工事額の算出で、不備が発生するリスクを減らす
前回の続きです。
次に工事額の算出です。これは現地に行ってみるしかありません。内覧させてもらって、その場で工事費を出します。算出に要する時間は10~15分くらいです。
時間が少ないと思われるでしょうが、これは買付のスピードを上げることと不動産業者に余計な時間を取らせないことからです。ベテランになると、自分であらかたの工事額を算出できるようになりますが、経験の少ない方、もしくは自信のない方は、再生士と一緒に調査に行ってもらうことをお勧めします。
物件を買ってから「ここも工事をしないといけない」「こんなところが壊れている」などのリスクを減らすことができます。家賃と工事額が出ていれば、冒頭の計算式に当てはめれば買付額が出ます。
利回りは、関東では12~14%(15~25坪)が相場
次に利回りの基準です。これは地域によって多少違いがあります。関西では、13~15%(10〜15坪)、関東・名古屋地域では、12~14%(15~25坪)が相場だと思ってください(現時点で)。
物件の違いでは、テラスや再建築不可(※)などは希望の利回りより1~2%高くします。これはリスクを収益で補うからです。

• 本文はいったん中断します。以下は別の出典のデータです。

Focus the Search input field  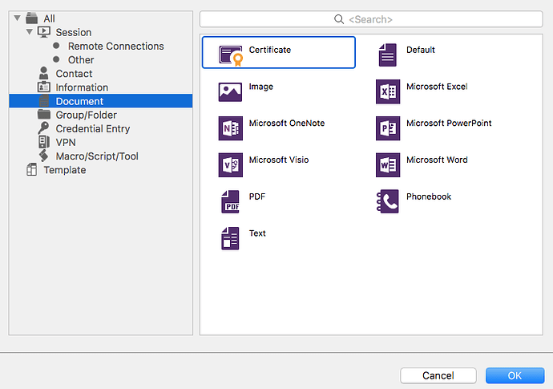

(※)再建築不可……現在の建築基準法で建物を建て直せない物件。たとえば建築物の敷地は、原則として幅員4m以上の(建築基準法上の)道路に間口が2m以上接していなければ、その土地に建物は建てられない。
駅から遠い、急な坂道があるなど条件の悪いものも1~2%高くします。逆に駅のすぐ近く、都市中心部に近い、評価額が高いなど条件のいいものは1~2%低くします。また、借地の場合は17%以上、時折20%以上の利回りが出せる物件もあります。
利回りについては、多くの空き家・古家再生をやっている中で、経験から適度な利回りだと考えています。
利回りが高いということは、それだけリスクも高いということです。ですから、今示した以上の利回りを求めすぎると思わぬ落とし穴にはまる可能性が高くなります。投資はバランスが大切です。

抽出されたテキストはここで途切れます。